=== Task instructions ===
a) From the text on fw-heudiconv heuristics, return word for word the part starting with "# conditions (run 2)" and going on through "maps (C412 ONLY)".
b) Supply the next part of the text explaining fw-heudiconv heuristics, picking up right after its last line.

What is a Heuristic?

As mentioned previously, a heuristic is a discrete set of rules specifying how to name different imaging files in a directory, based on properties in the image header. For fw-heudiconv, this set of rules is best specified in a python file. Here's an example:

#!/usr/bin/env python
"""Heuristic for mapping Brain RF1 scans into BIDS"""
import os


def create_key(template, outtype=('nii.gz',), annotation_classes=None):
    if template is None or not template:
        raise ValueError('Template must be a valid format string')
    return template, outtype, annotation_classes


# Baseline session
t1w = create_key(
    'sub-{subject}/{session}/anat/sub-{subject}_{session}_T1w')
t2w = create_key(
    'sub-{subject}/{session}/anat/sub-{subject}_{session}_T2w')

# ASL Scans
mean_perf = create_key(
    'sub-{subject}/{session}/asl/sub-{subject}_{session}_CBF')
raw_asl = create_key(
    'sub-{subject}/{session}/asl/sub-{subject}_{session}_asl')
m0 = create_key(
    'sub-{subject}/{session}/asl/sub-{subject}_{session}_MZeroScan')

# tms session
# conditions (run 1)
nback_HiConHiLoWMgated_run1 = create_key(
    'sub-{subject}/{session}/func/sub-{subject}_{session}_'
    'task-nback_acq-HiConHiLoWMgated_run-01_bold')
# conditions (run 2)
nback_HiConHiLoWMgated_run2 = create_key(
    'sub-{subject}/{session}/func/sub-{subject}_{session}_'
    'task-nback_acq-HiConHiLoWMgated_run-02_bold')

# field map
fmap_run1_ph = create_key(
    'sub-{subject}/{session}/fmap/sub-{subject}_{session}_run-01_phasediff')
fmap_run1_mag = create_key(
    'sub-{subject}/{session}/fmap/sub-{subject}_{session}_run-01_magnitude{item}')

# task session
# field maps (C412 ONLY)
fmap_pa_run1 = create_key(
    'sub-{subject}/{session}/fmap/sub-{subject}_{session}_dir-PA_run-01_epi')
fmap_ap_run1 = create_key(
    'sub-{subject}/{session}/fmap/sub-{subject}_{session}_dir-AP_run-01_epi')

(A block of data)

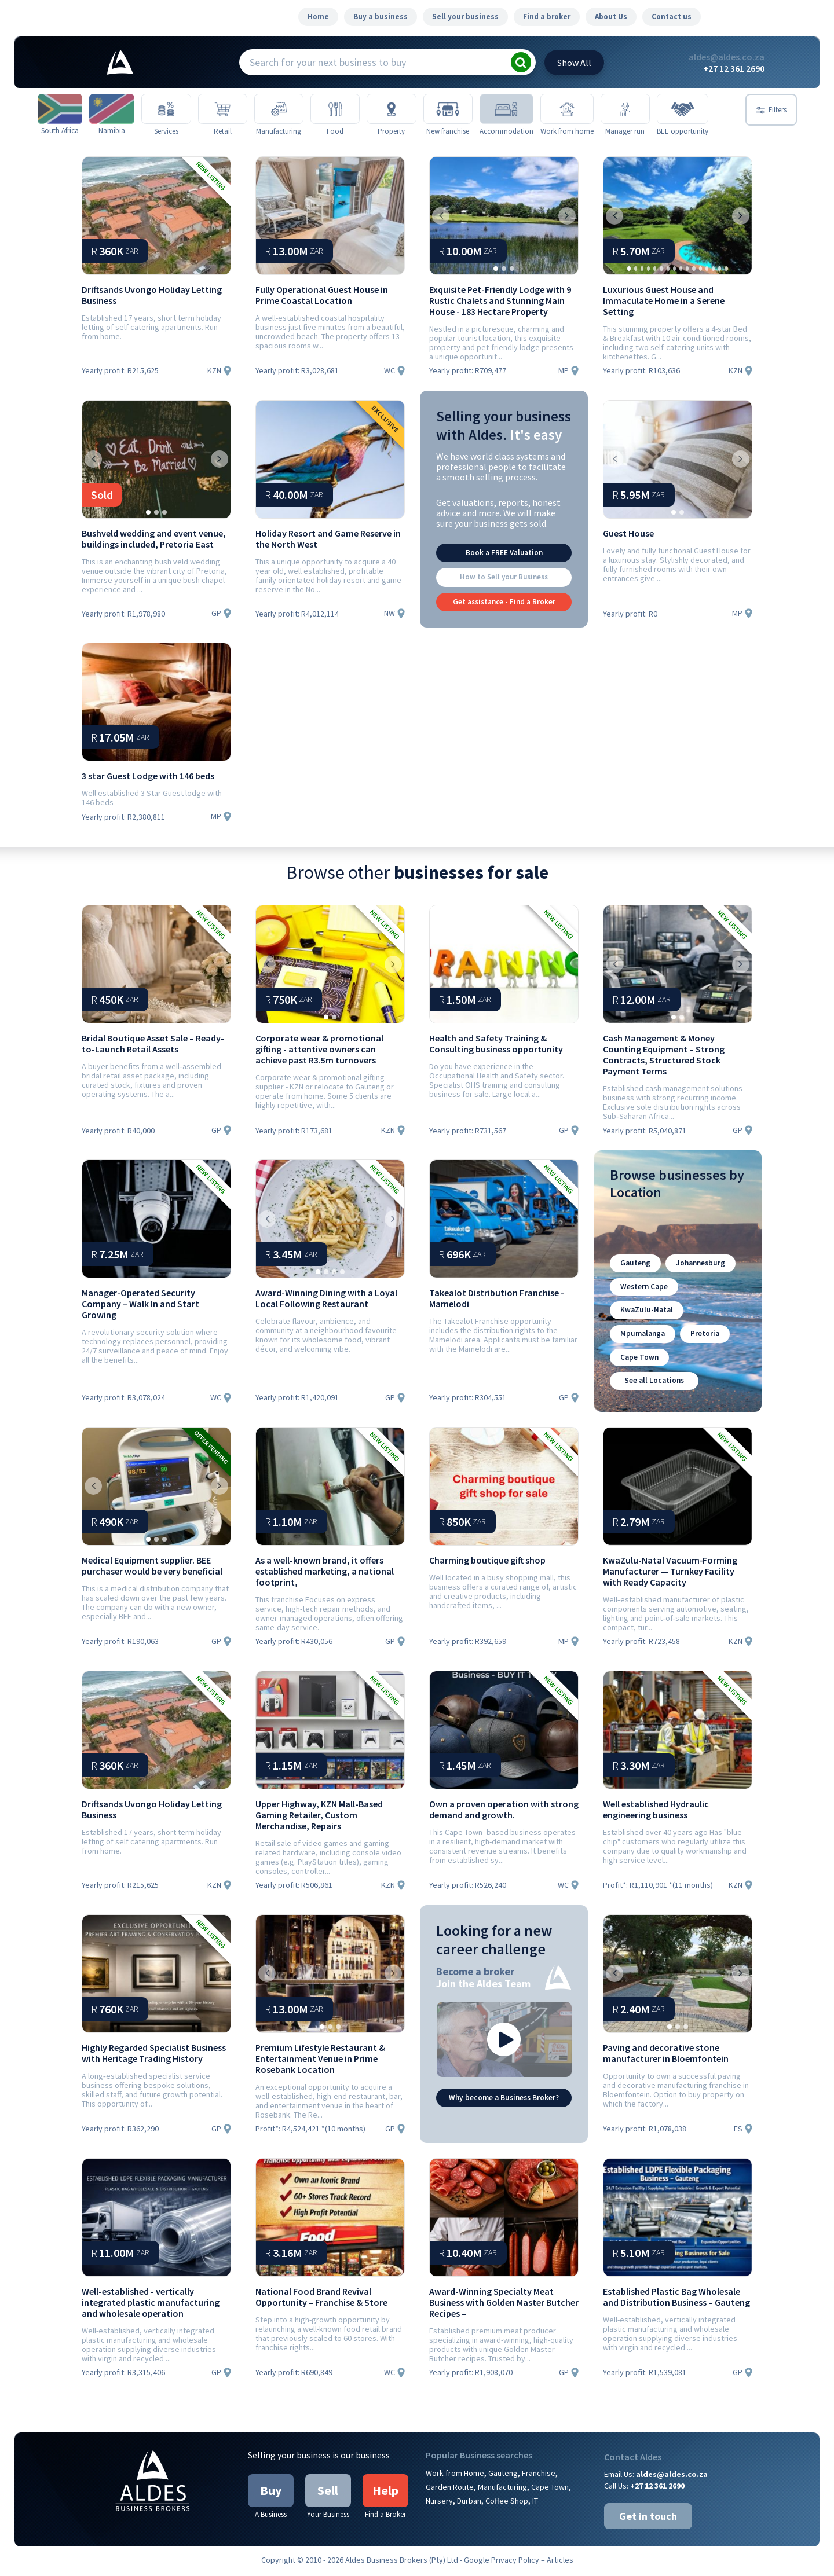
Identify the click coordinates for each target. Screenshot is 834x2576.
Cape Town (638, 1362)
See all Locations (653, 1384)
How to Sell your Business (504, 591)
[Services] (174, 110)
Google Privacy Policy (501, 2562)
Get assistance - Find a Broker (504, 614)
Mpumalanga (641, 1340)
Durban (469, 2503)
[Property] (412, 110)
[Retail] (233, 110)
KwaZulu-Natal (645, 1318)
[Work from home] (592, 110)
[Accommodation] (532, 110)
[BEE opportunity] (712, 110)
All (574, 62)
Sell (327, 2493)
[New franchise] (472, 110)
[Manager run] (652, 110)
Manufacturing (502, 2490)
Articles (560, 2562)
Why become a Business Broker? (504, 2100)
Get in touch (648, 2519)
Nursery (439, 2503)
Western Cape (642, 1296)
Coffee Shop (506, 2503)
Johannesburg (696, 1274)
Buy (270, 2493)
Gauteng (634, 1274)
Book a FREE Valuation (504, 568)
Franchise (538, 2476)
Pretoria (700, 1340)
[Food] (353, 110)
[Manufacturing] (293, 110)
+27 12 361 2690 (734, 68)
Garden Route (450, 2490)
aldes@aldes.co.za (727, 57)
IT (535, 2503)
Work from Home (455, 2476)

=== Replies ===
a)
# conditions (run 2)
nback_HiConHiLoWMgated_run2 = create_key(
    'sub-{subject}/{session}/func/sub-{subject}_{session}_'
    'task-nback_acq-HiConHiLoWMgated_run-02_bold')

# field map
fmap_run1_ph = create_key(
    'sub-{subject}/{session}/fmap/sub-{subject}_{session}_run-01_phasediff')
fmap_run1_mag = create_key(
    'sub-{subject}/{session}/fmap/sub-{subject}_{session}_run-01_magnitude{item}')

# task session
# field maps (C412 ONLY)

b)
# **********************************************************************************
def infotodict(seqinfo):
    """Heuristic evaluator for determining which runs belong where
    allowed template fields - follow python string module:
    item: index within category
    subject: participant id
    seqitem: run number during scanning
    subindex: sub index within group
    """

    last_run = len(seqinfo)

    info = {
        # baseline
        t1w: [], t2w: [], mean_perf: [], qsm_ph: [], qsm_mag: [],

        # TMS scans
        nback_HiConHiLoWMgated_run1: [],
        nback_HiConHiLoWMgated_run2: [],

        # field map
        fmap_run1_ph: [], fmap_run1_mag: [],

        # task
        fmap_pa_run1: [], fmap_ap_run1: [],
    }

    for s in seqinfo:
        protocol = s.protocol_name.lower()

        # Baseline Anatomicals
        if "anat_t1w" in protocol:
            info[t1w].append(s.series_id)
        elif "anat_t2w" in protocol:
            info[t2w].append(s.series_id)

        # TMS day
        elif "task-nback_acq-HiConHiLoWMgated_run-01" in s.protocol_name:
            info[nback_HiConHiLoWMgated_run1].append(s.series_id)
        elif "task-nback_acq-LoConHiLoWMgated_run-01" in s.protocol_name:
            info[nback_LoConHiLoWMgated_run1].append(s.series_id)

        # fmaps for subject C412
        elif "fmap_run-01" in protocol and "M" in s.image_type:
            info[fmap_run1_mag].append(s.series_id)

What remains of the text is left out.